23 novembre 2011 / 10:50 / 6 anni fa

Greggio in calo su dati macro deboli, timori zona euro

LONDRA (Reuters) - Greggio in calo sulla scia dei dati macro deboli provenienti da Cina e Usa, con i timori per il debito della zona euro che contribuiscono alla prudenza degli investitori nei confronti di materie prime sensibili alla domanda.

Intorno alle 11,35 il contratto per consegna gennaio sul Brent cede 1,44 dollari a quota 107,59 e la scadenza analoga sul greggio Usa arretra di 1,84 a 96,17 dollari.

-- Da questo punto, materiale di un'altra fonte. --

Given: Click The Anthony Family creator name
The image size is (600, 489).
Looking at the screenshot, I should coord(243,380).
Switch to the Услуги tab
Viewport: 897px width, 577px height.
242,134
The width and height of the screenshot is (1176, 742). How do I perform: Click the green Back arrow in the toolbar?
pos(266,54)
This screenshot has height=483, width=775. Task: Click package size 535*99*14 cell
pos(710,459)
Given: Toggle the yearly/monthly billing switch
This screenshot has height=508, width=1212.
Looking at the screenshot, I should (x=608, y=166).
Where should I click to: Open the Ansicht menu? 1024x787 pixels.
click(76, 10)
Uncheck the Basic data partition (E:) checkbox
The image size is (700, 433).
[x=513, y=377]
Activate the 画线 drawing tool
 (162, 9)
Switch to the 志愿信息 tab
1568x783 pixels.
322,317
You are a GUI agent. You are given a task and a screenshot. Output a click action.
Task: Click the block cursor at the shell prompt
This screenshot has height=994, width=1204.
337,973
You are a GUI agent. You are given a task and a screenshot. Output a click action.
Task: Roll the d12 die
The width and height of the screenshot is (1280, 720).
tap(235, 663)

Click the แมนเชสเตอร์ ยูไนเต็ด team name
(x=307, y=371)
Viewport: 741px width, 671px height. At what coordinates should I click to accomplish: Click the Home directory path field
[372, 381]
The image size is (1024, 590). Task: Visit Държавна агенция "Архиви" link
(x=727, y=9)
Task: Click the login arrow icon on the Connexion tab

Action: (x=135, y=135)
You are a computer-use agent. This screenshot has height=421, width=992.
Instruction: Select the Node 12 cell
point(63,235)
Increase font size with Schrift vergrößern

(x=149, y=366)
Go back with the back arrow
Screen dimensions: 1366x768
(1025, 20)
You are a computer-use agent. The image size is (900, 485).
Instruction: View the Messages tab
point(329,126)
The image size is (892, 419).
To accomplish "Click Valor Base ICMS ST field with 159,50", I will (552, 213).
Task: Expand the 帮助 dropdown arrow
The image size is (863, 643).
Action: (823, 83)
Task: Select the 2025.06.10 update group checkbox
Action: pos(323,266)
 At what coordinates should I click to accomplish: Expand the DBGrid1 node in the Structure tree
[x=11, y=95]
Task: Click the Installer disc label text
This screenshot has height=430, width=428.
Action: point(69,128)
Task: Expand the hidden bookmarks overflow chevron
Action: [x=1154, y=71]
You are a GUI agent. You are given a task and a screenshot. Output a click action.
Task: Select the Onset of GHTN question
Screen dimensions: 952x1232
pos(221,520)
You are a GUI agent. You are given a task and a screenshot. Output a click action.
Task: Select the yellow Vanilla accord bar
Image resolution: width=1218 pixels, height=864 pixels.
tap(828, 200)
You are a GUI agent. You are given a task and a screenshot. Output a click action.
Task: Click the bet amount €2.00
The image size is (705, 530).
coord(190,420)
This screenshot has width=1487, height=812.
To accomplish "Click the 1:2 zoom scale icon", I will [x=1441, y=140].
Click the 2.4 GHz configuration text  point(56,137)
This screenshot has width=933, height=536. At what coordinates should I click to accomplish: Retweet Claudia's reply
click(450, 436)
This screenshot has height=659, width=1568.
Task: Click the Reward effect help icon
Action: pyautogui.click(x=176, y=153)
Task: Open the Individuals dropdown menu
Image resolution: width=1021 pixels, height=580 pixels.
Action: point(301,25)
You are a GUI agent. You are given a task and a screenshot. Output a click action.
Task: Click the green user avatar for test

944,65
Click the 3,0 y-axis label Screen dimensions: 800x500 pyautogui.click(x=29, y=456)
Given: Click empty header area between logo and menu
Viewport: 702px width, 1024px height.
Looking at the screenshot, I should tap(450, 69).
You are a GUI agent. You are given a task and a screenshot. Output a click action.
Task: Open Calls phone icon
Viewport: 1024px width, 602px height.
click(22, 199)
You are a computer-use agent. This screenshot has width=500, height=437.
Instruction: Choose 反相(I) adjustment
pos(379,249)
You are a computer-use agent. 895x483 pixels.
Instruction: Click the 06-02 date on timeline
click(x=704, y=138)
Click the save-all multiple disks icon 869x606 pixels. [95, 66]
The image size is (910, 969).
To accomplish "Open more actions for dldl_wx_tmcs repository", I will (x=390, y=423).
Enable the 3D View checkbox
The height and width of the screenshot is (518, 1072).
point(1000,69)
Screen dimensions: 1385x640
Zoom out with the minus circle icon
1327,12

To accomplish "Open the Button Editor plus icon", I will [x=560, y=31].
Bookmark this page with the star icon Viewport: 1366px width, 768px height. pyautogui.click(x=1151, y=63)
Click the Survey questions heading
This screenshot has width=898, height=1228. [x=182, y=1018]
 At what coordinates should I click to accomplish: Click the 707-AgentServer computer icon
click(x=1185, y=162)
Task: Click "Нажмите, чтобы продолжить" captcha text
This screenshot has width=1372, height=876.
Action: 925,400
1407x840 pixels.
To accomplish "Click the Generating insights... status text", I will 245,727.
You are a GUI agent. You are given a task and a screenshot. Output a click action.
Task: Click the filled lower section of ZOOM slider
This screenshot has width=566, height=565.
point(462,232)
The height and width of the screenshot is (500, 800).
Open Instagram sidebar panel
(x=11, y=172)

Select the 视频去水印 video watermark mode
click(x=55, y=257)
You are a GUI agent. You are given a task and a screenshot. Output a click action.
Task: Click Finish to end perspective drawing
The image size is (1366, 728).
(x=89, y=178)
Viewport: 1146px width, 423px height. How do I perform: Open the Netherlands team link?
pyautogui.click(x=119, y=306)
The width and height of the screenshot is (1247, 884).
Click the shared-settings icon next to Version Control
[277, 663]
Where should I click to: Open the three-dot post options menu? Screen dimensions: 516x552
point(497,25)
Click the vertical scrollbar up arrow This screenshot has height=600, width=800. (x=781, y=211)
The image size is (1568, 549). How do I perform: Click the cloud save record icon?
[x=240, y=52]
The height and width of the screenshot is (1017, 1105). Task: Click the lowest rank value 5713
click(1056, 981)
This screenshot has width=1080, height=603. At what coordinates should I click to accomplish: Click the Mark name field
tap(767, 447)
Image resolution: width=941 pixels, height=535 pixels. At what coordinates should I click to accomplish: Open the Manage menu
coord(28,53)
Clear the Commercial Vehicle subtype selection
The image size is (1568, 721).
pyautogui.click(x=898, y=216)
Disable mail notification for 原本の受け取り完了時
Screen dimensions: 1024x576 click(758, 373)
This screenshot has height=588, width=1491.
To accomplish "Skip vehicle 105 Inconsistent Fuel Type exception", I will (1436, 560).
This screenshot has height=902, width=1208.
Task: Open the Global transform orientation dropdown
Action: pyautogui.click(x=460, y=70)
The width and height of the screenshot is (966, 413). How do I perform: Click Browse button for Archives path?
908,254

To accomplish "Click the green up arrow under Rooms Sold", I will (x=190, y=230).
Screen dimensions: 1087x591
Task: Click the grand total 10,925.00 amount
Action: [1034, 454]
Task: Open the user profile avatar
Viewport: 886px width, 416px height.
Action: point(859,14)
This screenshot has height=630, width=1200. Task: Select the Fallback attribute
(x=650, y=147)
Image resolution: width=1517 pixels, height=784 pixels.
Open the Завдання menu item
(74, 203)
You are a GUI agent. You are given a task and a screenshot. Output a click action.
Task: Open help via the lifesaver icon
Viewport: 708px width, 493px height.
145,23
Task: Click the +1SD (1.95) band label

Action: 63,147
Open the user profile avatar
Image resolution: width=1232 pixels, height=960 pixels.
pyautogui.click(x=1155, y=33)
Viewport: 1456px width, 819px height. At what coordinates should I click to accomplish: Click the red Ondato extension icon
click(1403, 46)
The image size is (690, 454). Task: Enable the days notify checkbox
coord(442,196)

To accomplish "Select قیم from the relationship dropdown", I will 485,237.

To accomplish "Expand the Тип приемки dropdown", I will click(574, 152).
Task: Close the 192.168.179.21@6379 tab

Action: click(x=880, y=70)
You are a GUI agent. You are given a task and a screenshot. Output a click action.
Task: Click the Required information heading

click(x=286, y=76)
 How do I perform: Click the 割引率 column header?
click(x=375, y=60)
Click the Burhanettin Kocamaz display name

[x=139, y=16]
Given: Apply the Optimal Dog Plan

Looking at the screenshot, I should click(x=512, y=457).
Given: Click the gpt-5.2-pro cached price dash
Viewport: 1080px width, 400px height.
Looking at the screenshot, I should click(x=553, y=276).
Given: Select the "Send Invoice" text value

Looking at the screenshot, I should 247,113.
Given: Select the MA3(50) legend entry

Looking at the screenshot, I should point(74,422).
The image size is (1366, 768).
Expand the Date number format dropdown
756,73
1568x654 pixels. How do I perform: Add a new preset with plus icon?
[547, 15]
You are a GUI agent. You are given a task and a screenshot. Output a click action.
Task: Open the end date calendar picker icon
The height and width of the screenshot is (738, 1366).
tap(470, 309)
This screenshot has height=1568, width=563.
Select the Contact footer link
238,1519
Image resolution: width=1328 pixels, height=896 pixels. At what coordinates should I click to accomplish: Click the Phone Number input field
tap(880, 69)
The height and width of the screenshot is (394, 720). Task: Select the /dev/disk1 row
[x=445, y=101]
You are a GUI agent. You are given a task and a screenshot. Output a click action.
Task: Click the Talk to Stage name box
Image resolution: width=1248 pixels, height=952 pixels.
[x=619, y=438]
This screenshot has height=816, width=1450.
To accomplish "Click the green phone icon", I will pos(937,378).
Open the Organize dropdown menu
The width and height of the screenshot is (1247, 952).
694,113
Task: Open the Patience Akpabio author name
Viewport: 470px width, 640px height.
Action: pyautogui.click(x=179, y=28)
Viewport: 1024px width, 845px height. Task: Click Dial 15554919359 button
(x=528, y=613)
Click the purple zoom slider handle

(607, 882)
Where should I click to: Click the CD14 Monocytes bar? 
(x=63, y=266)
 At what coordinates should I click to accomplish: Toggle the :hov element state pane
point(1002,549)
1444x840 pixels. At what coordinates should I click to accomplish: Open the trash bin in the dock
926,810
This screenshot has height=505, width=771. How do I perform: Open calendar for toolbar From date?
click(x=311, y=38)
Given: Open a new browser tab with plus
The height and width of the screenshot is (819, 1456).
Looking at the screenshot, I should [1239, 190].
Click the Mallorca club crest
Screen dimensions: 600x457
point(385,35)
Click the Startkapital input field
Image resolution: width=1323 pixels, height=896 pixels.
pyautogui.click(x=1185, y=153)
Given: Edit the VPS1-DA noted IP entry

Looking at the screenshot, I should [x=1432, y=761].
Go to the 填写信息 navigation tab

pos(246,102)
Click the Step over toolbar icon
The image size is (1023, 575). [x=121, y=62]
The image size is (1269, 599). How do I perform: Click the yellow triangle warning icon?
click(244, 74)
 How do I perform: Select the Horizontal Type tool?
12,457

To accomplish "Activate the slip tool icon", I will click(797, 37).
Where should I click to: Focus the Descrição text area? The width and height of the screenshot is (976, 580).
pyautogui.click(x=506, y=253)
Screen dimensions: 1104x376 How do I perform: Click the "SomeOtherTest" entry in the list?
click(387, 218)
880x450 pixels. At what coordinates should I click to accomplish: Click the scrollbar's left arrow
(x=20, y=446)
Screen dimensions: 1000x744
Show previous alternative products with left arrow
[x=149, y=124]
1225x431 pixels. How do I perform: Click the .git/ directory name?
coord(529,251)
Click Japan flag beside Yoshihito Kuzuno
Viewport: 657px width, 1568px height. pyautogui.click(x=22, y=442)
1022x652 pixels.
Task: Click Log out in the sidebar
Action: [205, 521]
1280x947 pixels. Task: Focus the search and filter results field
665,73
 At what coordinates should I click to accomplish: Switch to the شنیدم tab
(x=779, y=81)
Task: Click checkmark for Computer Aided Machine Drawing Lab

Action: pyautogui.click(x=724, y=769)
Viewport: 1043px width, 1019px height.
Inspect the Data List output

Le quotazioni sono sotto pressione anche per il rimbalzo del dollaro, ai massimi di sei settimane contro un paniere di altre valute. Il petrolio, prezzato in dollari, tende a indebolirsi quando il biglietto verde si rafforza in quanto diventa più costoso per chi detiene altre valute.

Sul fronte macro, l‘industria cinese a novembre ha registrato l‘attività più debole degli ultimi 32 mesi mentre l‘economia Usa nel terzo trimestre è cresciuta meno del previsto.

“La Cina è la principale fonte di crescita per la domanda petrolifera e sembra essere relativamente debole. Inoltre, anche altre notizie economiche non sono buone e questo, insieme con i problemi della zona euro, indica una debolezza per il greggio”, commenta Christophe Barret, analista di Credit Agricole Corporate and Investment Bank.